Yung Lean, de son vrai nom « Jonatan Leandoer Håstad » est originaire de Suède et plus précisément de Stockholm.  Il fait ses débuts dans la musique et le rap avec une première mixtape intitulée « Unknown Death 2002 » et plusieurs singles tels que « Yoshi City » ou « Ginseng Strip 2002 ».  Ces premières compositions lui ont permis de se construire un début de notoriété. Avec le temps, YL s’est imposé comme l’un des pionniers du Cloud Rap avec différentes tournées internationales (principalement aux États-Unis et en Europe) et avec la sortie de 3 albums, dont « Stranger » sorti il y a tout juste 1 mois.

Son show planant

J’arrive à 20h30, histoire d’avoir le temps de me commander une bière avant que le concert ne débute. À 21h, Yung Lean n’est toujours pas sur scène, en même temps, comme tout artiste qui se respecte, notre chanteur décide de se faire désirer un peu, pour finalement apparaître à 21h30.

Dès son arrivée, de la fumée est projetée en abondance sur toute la scène. Les projecteurs émettent une couleur rouge sang, passant au violet puis au vert, qui, avec la fumée, plonge la salle dans ambiance anxiogène. Yung Lean, qu’on distingue à peine avec toute cette fumée démarre directement par « Muddy Sea », l’un des titres les plus appréciés de son dernier album « Stranger ». À la fin de ce premier morceau, notre artiste du soir reçoit un tonnerre d’applaudissements de la part d’un public déjà conquis par le début du show. L’ambiance ne dépérira pas tout le long du concert. D’ailleurs, quelque chose me frappe, car les morceaux se suivent et pourtant, à chaque nouvelle chanson, un engouement envahit la foule comme si chacun de ses titres était attendu. Le public est totalement sous le charme de notre jeune rappeur suédois, connaissant toutes ses chansons par cœur. De mon côté, pas particulièrement fan de Yung Lean de base mais appréciant tout de même sa musique, je m’étonne moi-même à me laisser bercer par les prods instrumentales planantes du rappeur.  Entre petits pas de danse lents et contrôlés, et mouvements de foule frôlant les pogos, je me laisse embarquer par l’énergie de la foule et la musique envoutante du soir.

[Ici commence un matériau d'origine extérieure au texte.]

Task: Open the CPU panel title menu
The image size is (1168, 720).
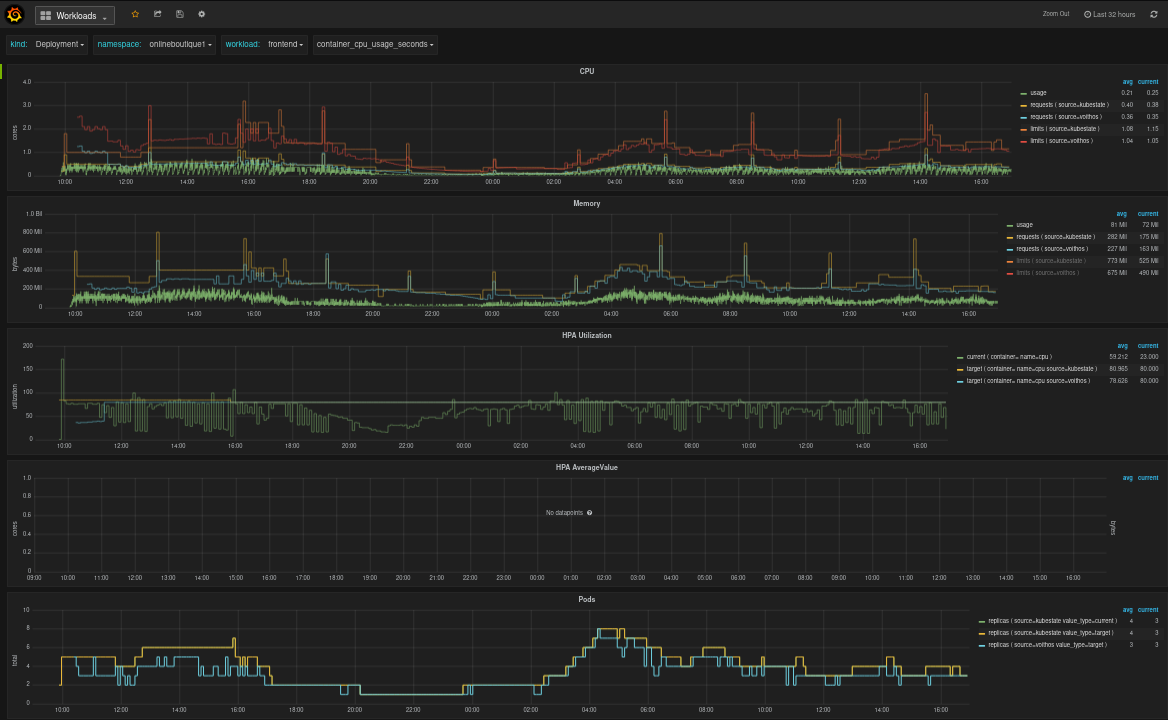Action: [x=586, y=71]
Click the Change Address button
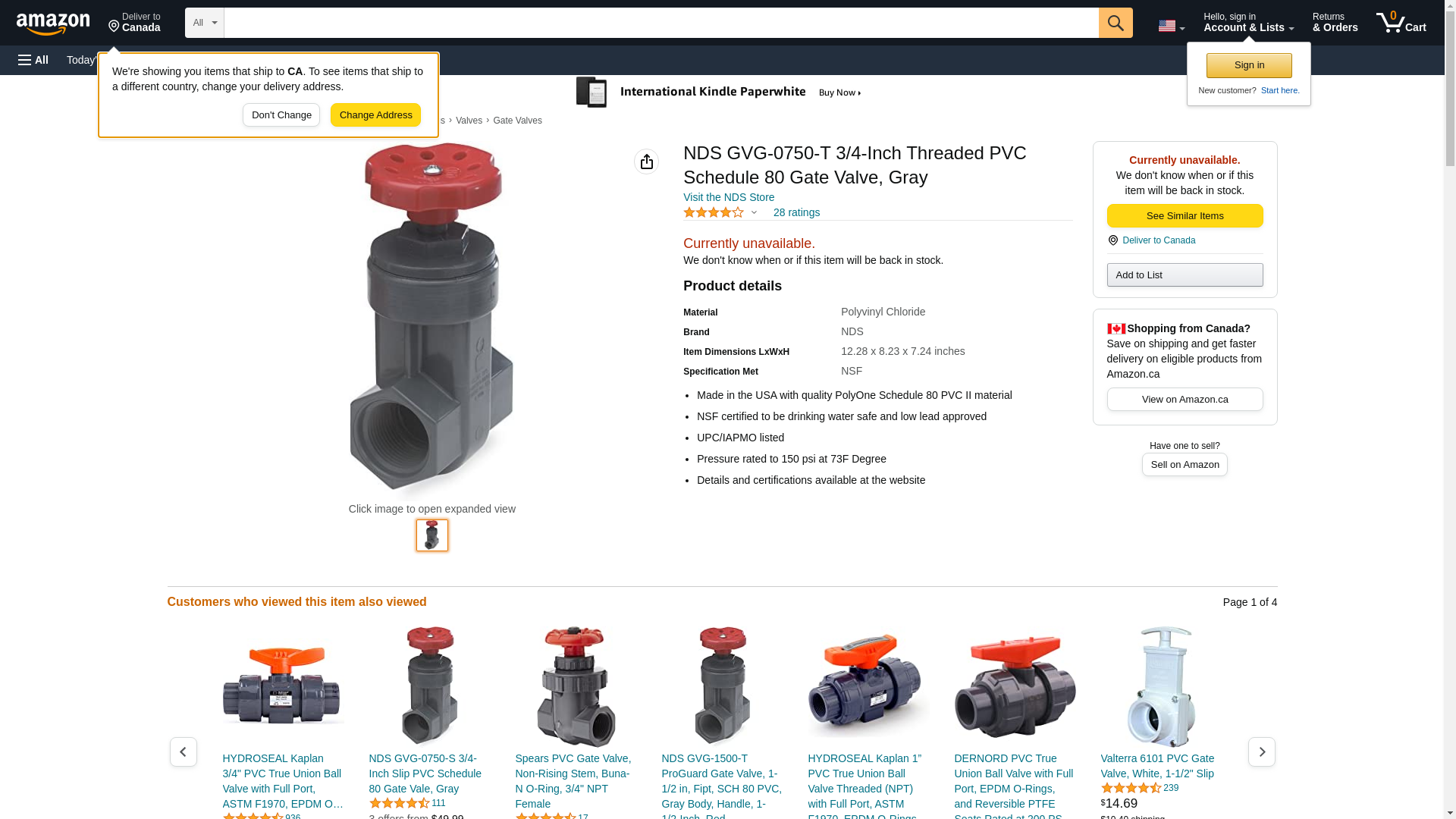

Le concert continue et YL régale en alternant les titres de son dernier album comme Skymask ou Red Bottom Sky et certains de ses classiques comme Kyoto ou Ginseng Strip 2002. Force est de constater que ce jeune talent maîtrise à la baguette sa musique. Je suis d’ailleurs surpris de voir que les prods’ instrumentales se marient parfaitement avec le flow lent et mélodieux de YL. Toute la partie instrumentale semble taillée sur-mesure, et je trouve cela d’autant plus étonnant pour un rap cloudy. Entre chanson évasive et morceau plus gang, YL est en totale synergie avec le public parisien.

Pour être honnête, je ne suis pas un incollable sur la carrière et la musique de Yung Lean. Mais pour le coup, c’est en assistant à des concerts comme celui-ci qu’on se rend compte de la valeur d’un artiste. YL est ce genre d’artiste qui apporte une telle plus-value en concert, qu’après l’avoir vécu, on écoute différemment ses musiques. D’ailleurs, depuis vendredi soir, je plane.